Judge rules San Francisco police can’t be punished for bigoted texts
The San Francisco police officers who exchanged racist and homophobic text messages in 2012 will be allowed to keep their jobs and will not face discipline, a judge ruled Monday.
Superior Court judge Ernest Goldsmith ruled the Police Department waited too long to address the misconduct allegations, ignoring a one-year statute of limitations for any personnel probe, the San Francisco Chronicle reported.
Goldsmith said he made the ruling because the Peace Officer Bill of Rights, in particular the statute of limitations, exists to protect not just law enforcement, but the public.

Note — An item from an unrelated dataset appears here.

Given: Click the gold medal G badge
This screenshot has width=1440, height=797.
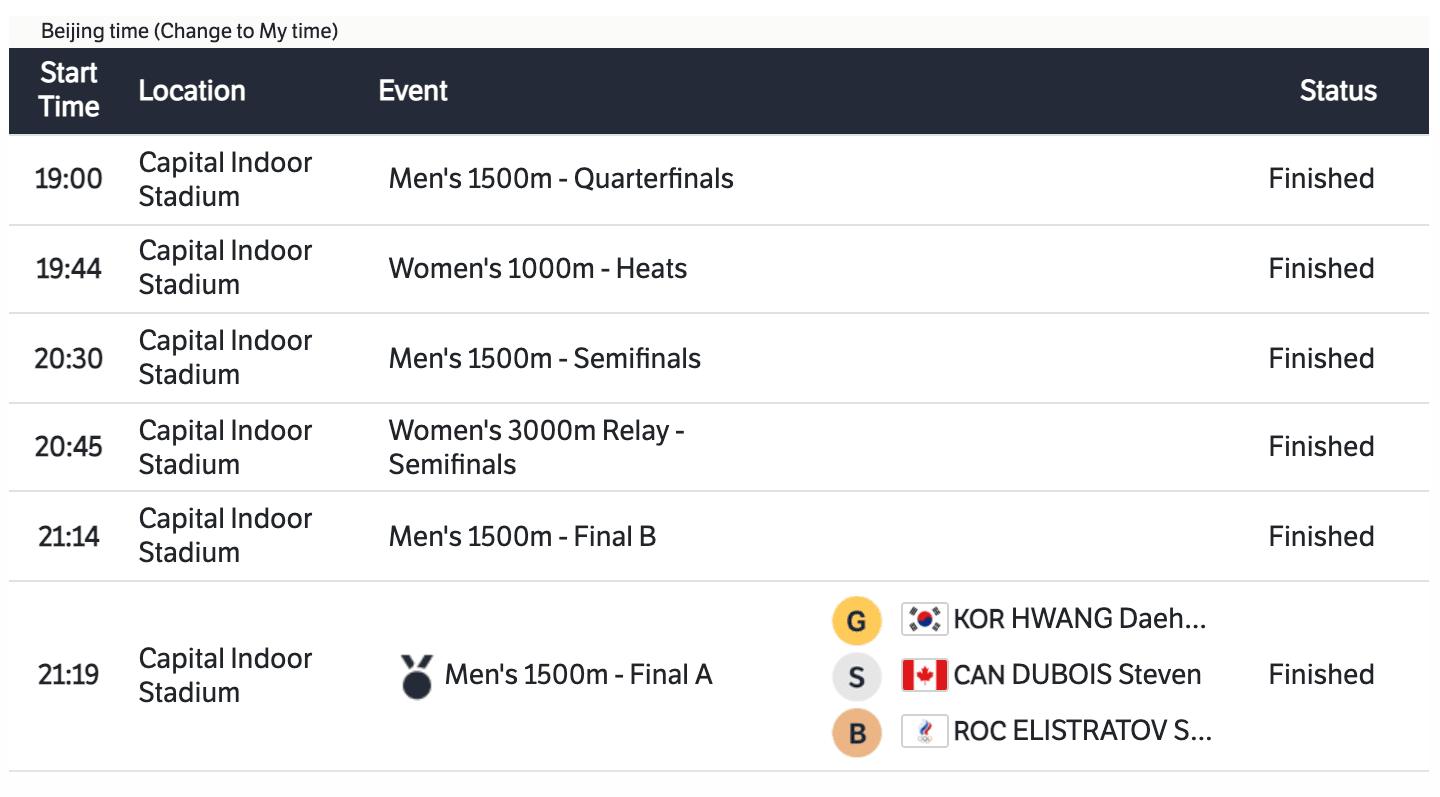Looking at the screenshot, I should pyautogui.click(x=856, y=621).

The texts were disclosed in a 2014 court filing prosecutors made in the corruption case of former Officer Ian Furminger.
Police Chief Greg Suhr then moved to fire eight officers, two of whom have since retired, and to discipline six others.

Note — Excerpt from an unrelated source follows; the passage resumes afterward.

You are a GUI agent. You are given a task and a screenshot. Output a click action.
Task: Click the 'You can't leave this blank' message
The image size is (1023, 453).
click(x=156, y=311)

Officer Rain Daugherty filed a lawsuit against the city in May, arguing he and the other officers shouldn’t be fired because the department obtained the inflammatory texts in December 2012 but didn’t start the disciplinary process until two years later.
City attorneys and police officials say they plan to appeal the decision.
“The fact that San Francisco is forced to retain police officers that demonstrated explicit racism will have ramifications for the reputation of the department, the fair administration of justice, and the trust of the community SFPD serves,” Dist. Atty. George Gascon said.